Cynthia turned around and tried to answer but could not. She could actually see a black circle forming at the edges of her own vision.

“Go to the booth and ask for a transit cop,” the young man said-he was wearing a huge Knicks jersey. “You go,” someone else said to him contemptuously. “You’re going to send this woman up the stairs? You can’t see she’s about to pass out as it is?” Over their heads she heard a gathering roar, and she thought at first she was fainting but it was a real roar, there was another express train pulling in beside them. Two people were holding her gently by the elbows. The children had disappeared into a tunnel: it didn’t seem real. “What’s your name?” an older woman’s voice said.
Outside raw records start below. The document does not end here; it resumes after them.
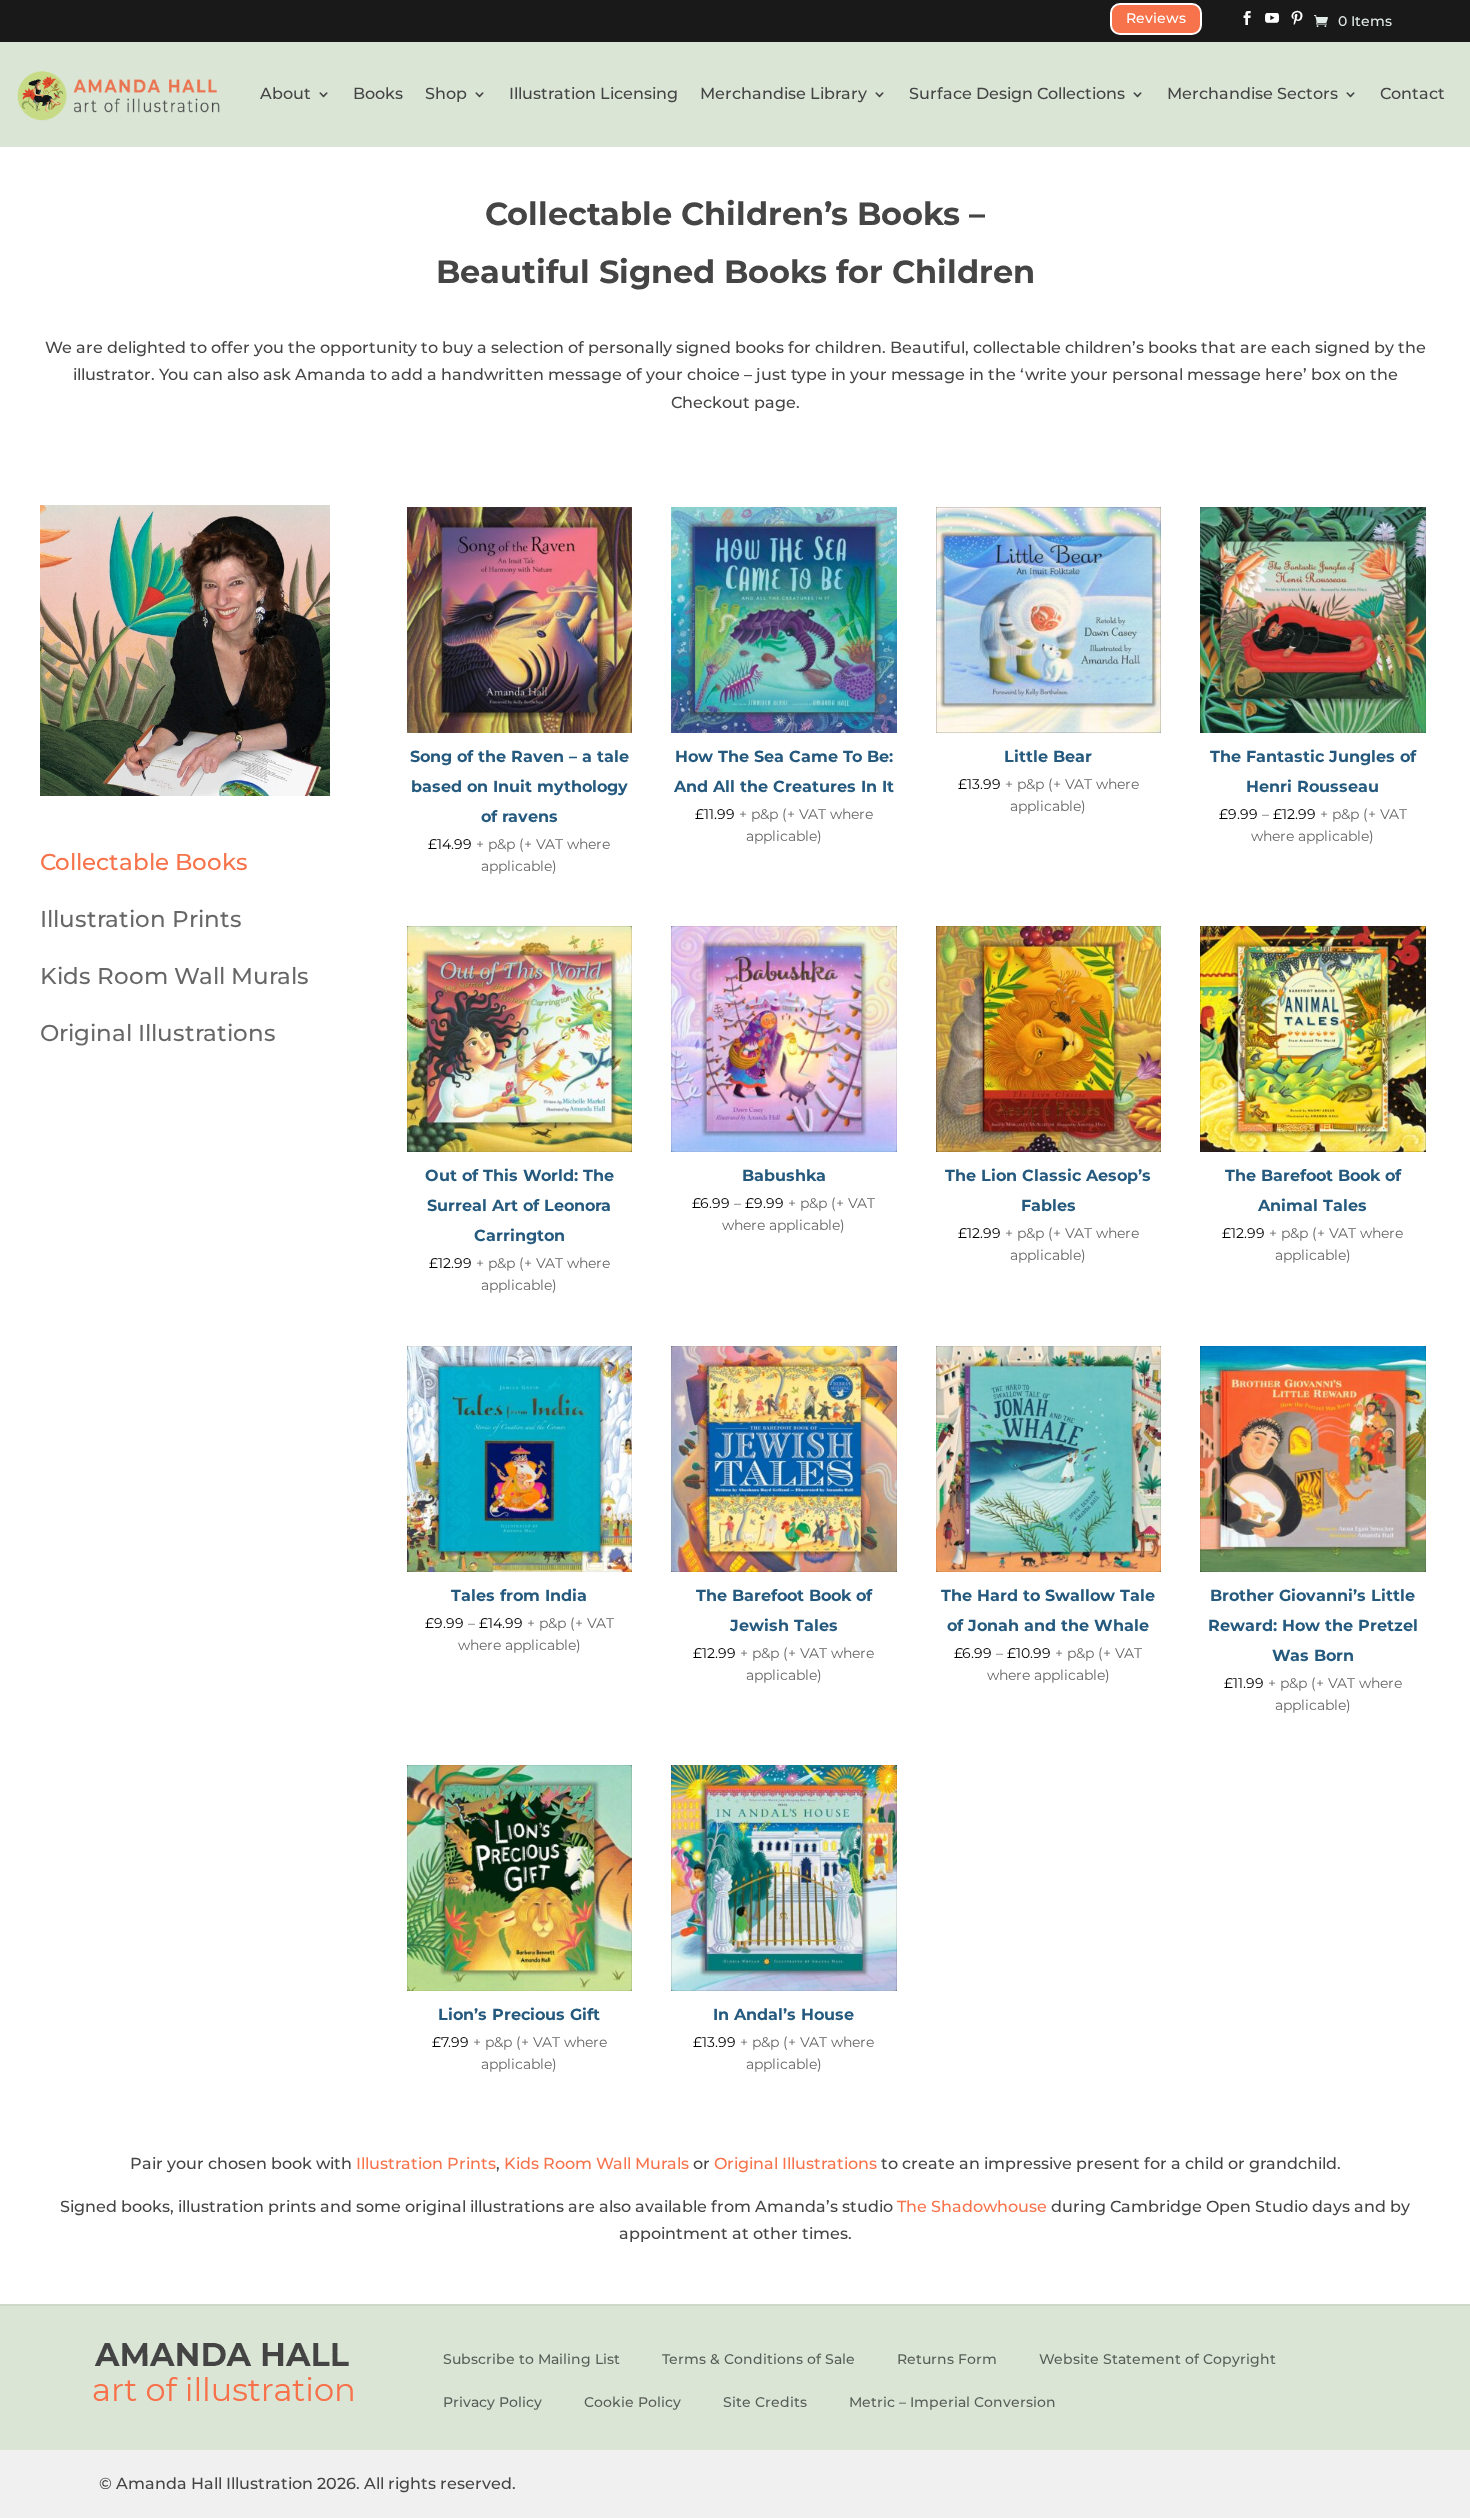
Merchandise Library (783, 93)
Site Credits (765, 2402)
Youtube (1272, 25)
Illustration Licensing (593, 93)
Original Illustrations (158, 1033)
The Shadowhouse (974, 2206)
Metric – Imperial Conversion (952, 2402)
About (285, 93)
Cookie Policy (632, 2402)
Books (378, 93)
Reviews (1156, 18)
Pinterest (1297, 25)
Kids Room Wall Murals (174, 976)
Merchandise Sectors (1252, 93)
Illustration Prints (141, 919)
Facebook (1247, 25)
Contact (1412, 93)
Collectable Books (144, 862)
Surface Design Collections (1017, 93)
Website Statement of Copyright (1157, 2359)
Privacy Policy (492, 2402)
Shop (446, 93)
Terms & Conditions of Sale (758, 2359)
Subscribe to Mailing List (531, 2359)
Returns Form (947, 2359)
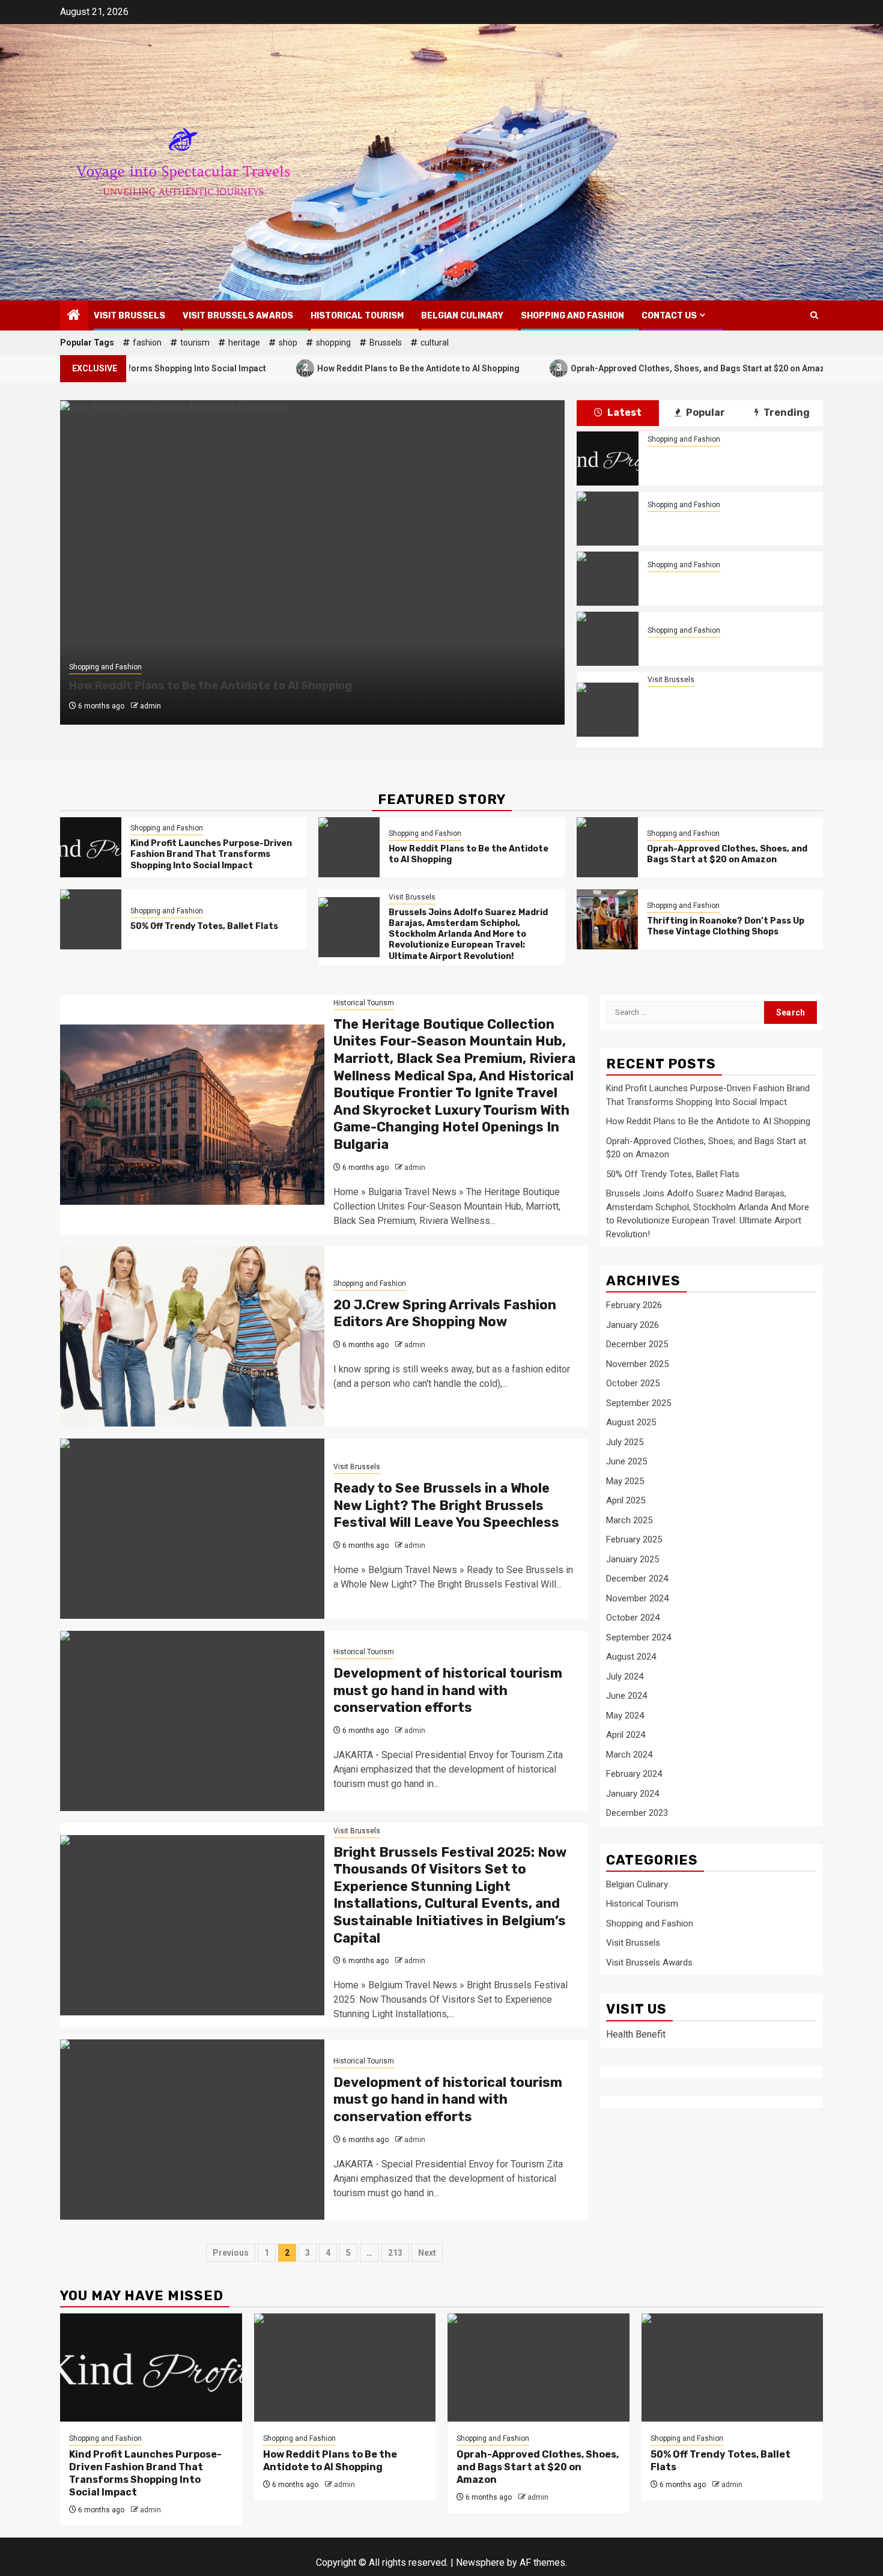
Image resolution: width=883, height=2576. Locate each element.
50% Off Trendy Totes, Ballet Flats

Cynthia got on the first car of the train and groped her way to the locked front door that faced forward into the darkness. She understood it was a stupid idea but the logic of the situation was all dream logic now and she didn’t feel there was anything to discuss. The children’s fear filled every cell of her. She had to go find them. She had to put her face flat against the glass in order to see past her own reflection, even though there was nothing to see for a long time but the track and the steelwork that held open the tunnel and the ghostly local stations they sped through without stopping. Finally she felt the train slowing down beneath her feet and the lights of the platform at 59th Street floated toward her. She burst out onto the platform and only then did it occur to her that there was no real reason to think that the kids had gotten off here at all, maybe they were still crying on the train as it continued on its long loop beneath the city, but then she saw a cop farther down the platform and the cop had his hands on two children’s shoulders and the two children were April and Jonas.